IV. Considerações finais.

 

                        Depois de analisar esses dois casos práticos, é possível concluir-se que o elemento orientador para se verificar se está configurada a enganosidade na publicidade é a potencialidade de a informação fazer o consumidor incidir em erro. Decorrência da própria boa-fé objetiva, há que se proteger a expectativa legítima criada pelo fornecedor do produto e assimilada pelo consumidor.

 

                        Por essa razão, concordou-se com o primeiro caso analisado, já que a fixação de cartaz visível na loja tem exatamente a finalidade de informar o consumidor, inclusive aquele que sequer estava interessado no produto, mas que, por visualizá-lo ao passar pelo estabelecimento, poderia interessar-se.
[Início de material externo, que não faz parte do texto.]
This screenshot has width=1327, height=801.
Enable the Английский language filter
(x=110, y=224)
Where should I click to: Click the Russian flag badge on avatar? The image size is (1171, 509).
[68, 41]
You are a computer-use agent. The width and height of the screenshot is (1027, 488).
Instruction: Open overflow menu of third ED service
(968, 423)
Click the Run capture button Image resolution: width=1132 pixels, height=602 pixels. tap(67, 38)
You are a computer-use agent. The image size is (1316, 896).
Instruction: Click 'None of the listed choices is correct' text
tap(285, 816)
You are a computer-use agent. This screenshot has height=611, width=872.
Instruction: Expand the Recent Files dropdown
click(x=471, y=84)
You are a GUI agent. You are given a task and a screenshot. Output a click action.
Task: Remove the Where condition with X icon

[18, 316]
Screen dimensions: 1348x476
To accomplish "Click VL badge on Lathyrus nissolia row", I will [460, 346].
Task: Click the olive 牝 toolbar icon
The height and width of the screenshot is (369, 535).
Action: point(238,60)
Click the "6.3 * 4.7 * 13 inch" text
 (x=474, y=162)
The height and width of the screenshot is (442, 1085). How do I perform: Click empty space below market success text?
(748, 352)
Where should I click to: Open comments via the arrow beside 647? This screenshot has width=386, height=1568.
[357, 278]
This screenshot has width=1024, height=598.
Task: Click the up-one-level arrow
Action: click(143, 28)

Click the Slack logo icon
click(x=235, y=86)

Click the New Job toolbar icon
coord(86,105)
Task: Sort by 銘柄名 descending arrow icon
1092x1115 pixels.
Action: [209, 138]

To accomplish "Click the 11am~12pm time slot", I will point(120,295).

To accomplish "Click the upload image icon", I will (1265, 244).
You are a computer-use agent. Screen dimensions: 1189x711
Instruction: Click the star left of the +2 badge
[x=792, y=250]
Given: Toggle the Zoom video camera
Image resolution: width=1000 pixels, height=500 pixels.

Por coerência com a proteção à expectativa legítima, discordou-se da segunda decisão, pois ao comercializar um veículo ano 2006, modelo 2007, o fornecedor transmitiu ao consumidor a ideia de que o modelo 2007 seria o “carro do ano de 2007”, ouse seja, nele incutiu a expectativa legítima de que não seria fabricado um veículo ano/modelo 2007 diferente daquele ano 2006, modelo 2007.